Fall hockey program comes to southern Minnesota
So much of becoming great at any sport is what you do outside of practice and now, thanks to the creation of the Southern Minnesota Bears U16 and U18 teams, there’ll be another way for local boy hockey players to develop their game.
Mike Cooper and Craig Patrick, owners of the North American Hockey League’s (NAHL) and the North American 3 Hockey League’s Grizzlies, announced the creation of these new teams on Wednesday, June 10.
Austin native Mike Notermann will coach the teams, but Austin Bruins coach Steve Howard, Rochester Grizzlies coach Chris Ratzloff and other members of the Bruins’ and Grizzlies’ staff will also help the Bears.
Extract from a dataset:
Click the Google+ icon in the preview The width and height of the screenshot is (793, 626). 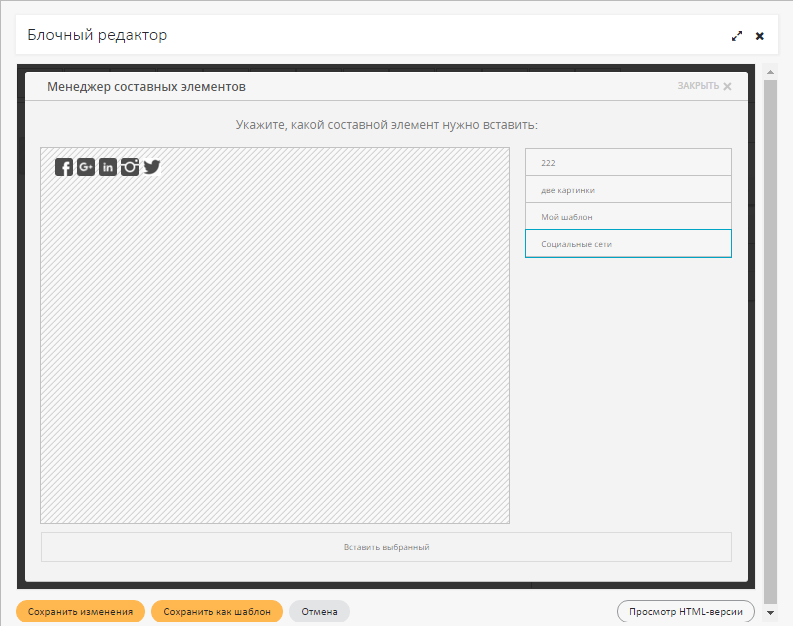pos(86,167)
Notermann played for the United States Hockey League’s (USHL) Waterloo Black Hawks from 1985 to 1987 before he played for St. Cloud State University.
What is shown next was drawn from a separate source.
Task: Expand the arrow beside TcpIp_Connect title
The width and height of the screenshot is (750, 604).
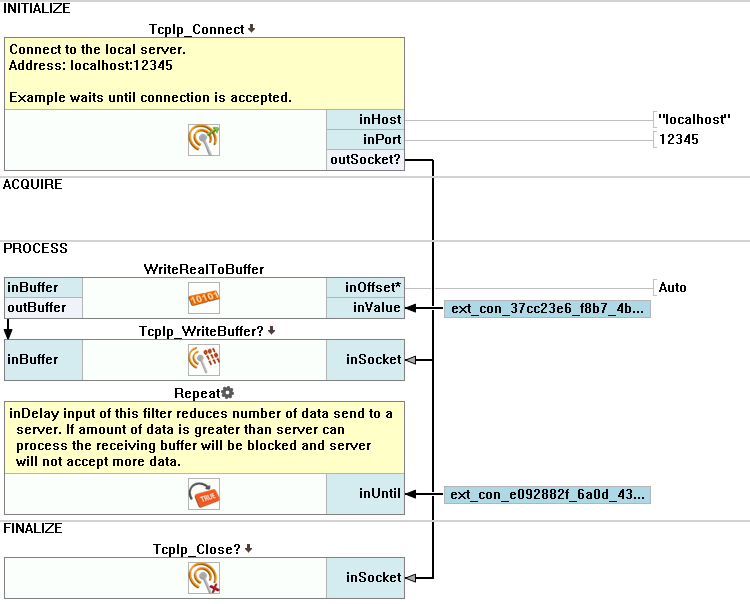Action: coord(252,29)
“We’re looking forward to him taking the reins,” Howard said.
He said the U16 and U18 teams will practice together for over 20 hours on Monday and Wednesday nights starting in mid-August and ending in mid-October before the high school hockey starts in November.
He said the training portion of these new teams will help high school skaters in a variety of ways. “It will get them on the ice and learn from what we like our players to do, get them used to that fast-paced style, which hopefully carries over into their high school season, and get them in mid-season form by the time November hits,” he said.
In addition to getting in better shape, Ratzloff said the skaters will work on a lot of skill development, specifically their skating, puck handling, passing, shooting and small area concepts.
“Their overall development and getting them prepared for the high school is the goal of the program,” he said.
Another benefit of playing for these U16 and U18 teams, Howard said, is it gives high school skaters an avenue to get some exposure before the high school season
The Bears will get that exposure by playing in front of NAHL and USHL scouts as well as NCAA coaches at three tournaments: The Wilderness Labor Day Tournament, the NAHL Showcase and the NAPHL Showcase.
Just because skaters participate in the training portion doesn’t mean they have to be available for all three tournaments, they can opt out of one, two or all three tournaments.
Ratzloff said each team will be able to bring between 16 and 20 skaters to each tournament.
Given the competitiveness of earning a spot on those teams, Howard said there will be some skaters that aren’t picked for the tournament teams.
“It’s for the serious hockey players,” he said.
While there will be serious competition for a sport on the tournament teams, he said any kid that plays high school hockey will be able to participate in the training portion.
Through the training portion and tournaments, Howard said these teams will give the Bruins and Grizzlies coaches an opportunity to find some of the local talent so they can someday play for the Bruins or Grizzlies.
Ratzloff sees these team as a way to level the playing field between high school skaters in the Twin Cities and those from southern Minnesota.
“A lot of kids in southern Minnesota don’t get a chance to develop and be seen by junior coaches and college coaches,” he said. “Hopefully, the number of kids who continue to play after high school will continue to grow and their transition to junior hockey will be easier.”
On top of preparing them to play hockey after high school, he said the skaters will also like getting to know other local hockey players.
“What we’ve seen in the past is the thing they enjoy the most is playing with players they typically compete against and building those relationships,” he said.
In summary, Ratzloff said these new teams will help the coaches and the players.
“It’s a good opportunity for us to help with the development of southern Minnesota kids, hopefully make a difference and give them an opportunity they might not otherwise get,” he said.